(TASK INPUTS)
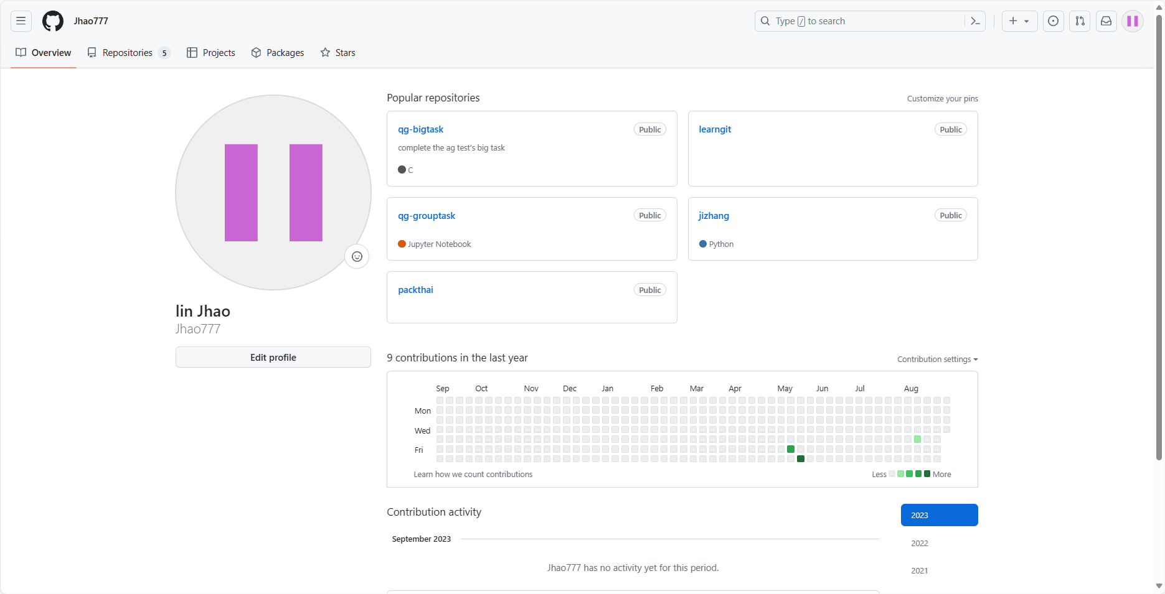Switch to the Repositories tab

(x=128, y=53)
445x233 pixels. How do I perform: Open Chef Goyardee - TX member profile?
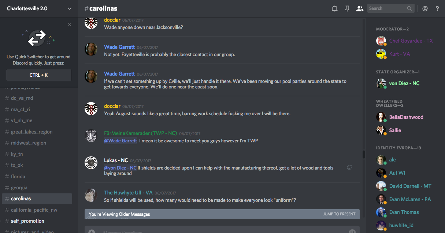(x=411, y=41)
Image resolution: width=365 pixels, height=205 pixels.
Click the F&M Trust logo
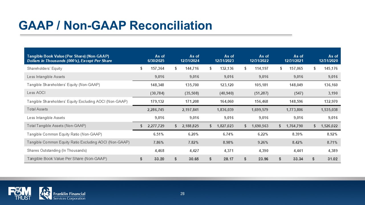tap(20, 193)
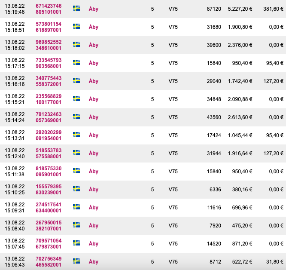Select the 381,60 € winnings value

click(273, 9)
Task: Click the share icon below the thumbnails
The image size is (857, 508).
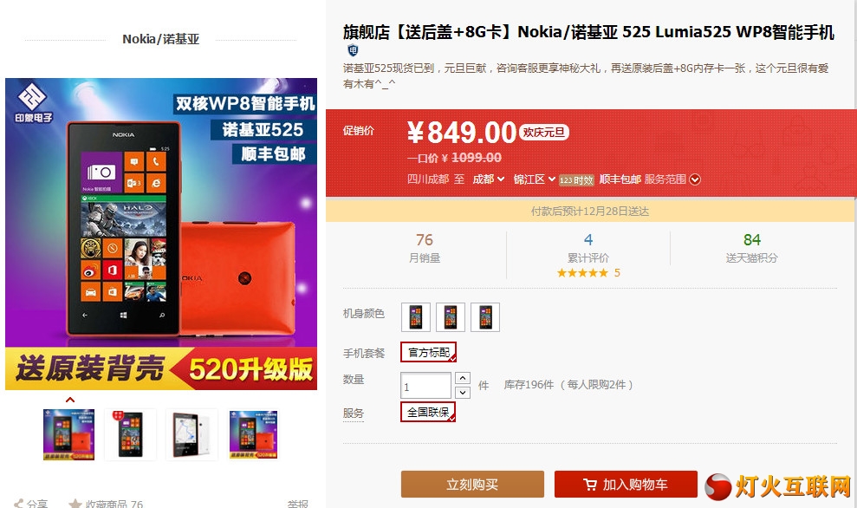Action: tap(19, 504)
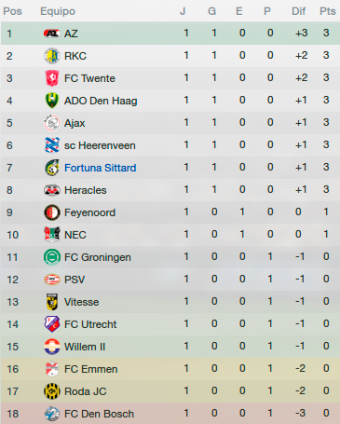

(REQUIRED ACTION) Could you reproduce exactly the lines running from the one with "445x233 pixels. How" through the final line of the listing above, both included, and drop the pictures?

(RESPONSE TO THIS EXERCISE)
445x233 pixels. How do I perform: Open Chef Goyardee - TX member profile?
(x=411, y=41)
Image resolution: width=365 pixels, height=205 pixels.
Click the F&M Trust logo
tap(20, 193)
Select the 381,60 € winnings value

click(273, 9)
Task: Click the share icon below the thumbnails
The image size is (857, 508).
Action: tap(19, 504)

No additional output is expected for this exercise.